Gabarito: E – Manutenção da cadeia fria
Justificativa: O controle de temperatura desde o pós-abate (resfriamento rápido de carcaças), armazenamento, transporte e exposição é um CCP clássico na indústria cárnea. Mantendo-se a carne a ≤ 7 °C após a refrigeração de carcaças e 0–4 °C em estocagem (ou ≤ −12/−18 °C para congelados), inibe-se a multiplicação de patógenos como Salmonella spp., E. coli O157:H7, Listeria monocytogenes e Clostridium perfringens (estes não são eliminados, mas têm crescimento limitado). Esses limites são objetivos, monitoráveis (termógrafos, registros) e permitem ações corretivas (condenação, reprocesso, ajuste de equipamentos). Diretrizes da FAO/WHO e USDA/FSIS reforçam tempo–temperatura como eixo da segurança microbiológica da carne.

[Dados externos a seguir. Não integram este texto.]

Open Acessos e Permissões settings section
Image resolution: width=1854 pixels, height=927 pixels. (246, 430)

Estratégia de prova: quando o enunciado pedir “etapa crítica de controle”, procure a alternativa que: (1) age diretamente sobre o perigo microbiológico, (2) possui limite crítico mensurável, (3) admite monitoramento e correções. A cadeia fria cumpre os três critérios.

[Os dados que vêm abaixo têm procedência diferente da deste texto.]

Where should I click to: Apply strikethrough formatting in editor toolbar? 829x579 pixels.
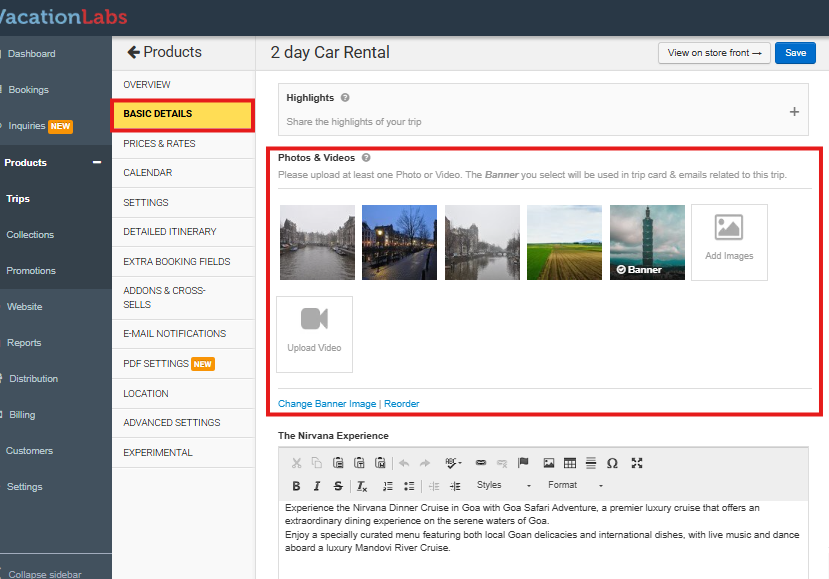[338, 486]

Análise das alternativas incorretas
A – Verificar validade do rótulo da embalagem é requisito administrativo/qualitativo, não controla a carga microbiana do produto. Não é CCP segundo Codex; é verificação documental.
B – Inspeção visual de cor e textura não detecta patógenos (a maioria é invisível, sem alteração sensorial). Além disso, inspeção higiênico-sanitária é oficial (SIF/MAPA) e, por si, não constitui CCP, pois carece de limites críticos mensuráveis para microrganismos.

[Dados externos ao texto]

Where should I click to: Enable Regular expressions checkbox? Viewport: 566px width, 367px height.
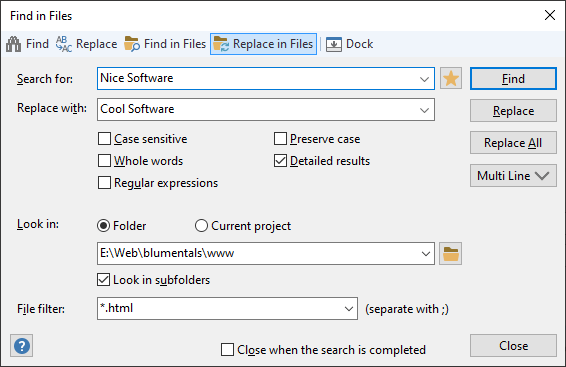coord(104,183)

C – Pesagem dos cortes padroniza rendimento/comercialização, mas não interfere no risco microbiológico. É controle de qualidade, não controle de perigo; portanto, não é CCP.
D – Higiene pessoal no transporte é BPF/PRP (programa de pré-requisito). Embora essencial, PRP não é tipicamente CCP porque não tem limite crítico e atua de forma ampla no sistema. No transporte, o fator crítico para microrganismos é a temperatura (cadeia fria), não a higiene pessoal isoladamente.
Por que a E é superior? Só a manutenção da cadeia fria atende ao conceito de CCP: controla diretamente o crescimento microbiano por tempo–temperatura, com limites claros, monitoramento contínuo e ações corretivas, como preconizam Codex, RIISPOA e USDA/FSIS.